Vesta (/la-x-classic/) is the virgin goddess of the hearth, home, and family in Roman religion. She was rarely depicted in human form, and was more often represented by the fire of her temple in the Forum Romanum. Entry to her temple was permitted only to her priestesses, the Vestal Virgins. Their virginity was deemed essential to Rome's survival; if found guilty of inchastity, they were buried or entombed alive. As Vesta was considered a guardian of the Roman people, her festival, the Vestalia (7–15 June), was regarded as one of the most important Roman holidays. During the Vestalia privileged matrons walked barefoot through the city to the temple, where they presented food offerings. Such was Vesta's importance to Roman religion that following the rise of Christianity, hers was one of the last non-Christian cults still active, until it was forcibly disbanded by the Christian emperor Theodosius I in AD 391.

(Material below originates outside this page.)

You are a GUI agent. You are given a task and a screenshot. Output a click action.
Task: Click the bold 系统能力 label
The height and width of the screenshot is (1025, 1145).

The myths depicting Vesta and her priestesses were few; the most notable of them were tales of miraculous impregnation of a virgin priestess by a phallus appearing in the flames of the sacred hearth — the manifestation of the goddess combined with a male supernatural being. In some Roman traditions, Rome's founders Romulus and Remus and the benevolent king Servius Tullius were conceived in this way. Vesta was among the Dii Consentes, twelve of the most honored gods in the Roman pantheon. She was the daughter of Saturn and Ops, and sister of Jupiter, Neptune, Pluto, Juno, and Ceres. Her Greek equivalent is Hestia.

==Etymology==

Ovid derived Vesta from Latin vi stando – "standing by power". Cicero supposed that the Latin name Vesta derives from its Greek counterpart, Hestia, which Cornutus claimed to have derived from Greek hestanai dia pantos ("standing for ever"). This etymology is offered by Servius as well. Another proposed etymology is that Vesta derives from Latin vestio ("clothe"), as well as from Greek ἑστία (hestia, "hearth" = focus urbis). None, except perhaps the last, are probable.

Georges Dumézil (1898–1986), a French comparative philologist, surmised that the name of the goddess derives from Proto-Indo-European root *h₁eu-, via the derivative form *h₁eu-s- which alternates with *h₁w-es-. The former is found in Greek εὕειν heuein, Latin urit, ustio and Vedic osathi all conveying 'burning' and the second is found in Vesta. (Beekes considered the Greek goddess-name Ἑστία Hestia is probably unrelated.) See also Gallic Celtic visc "fire."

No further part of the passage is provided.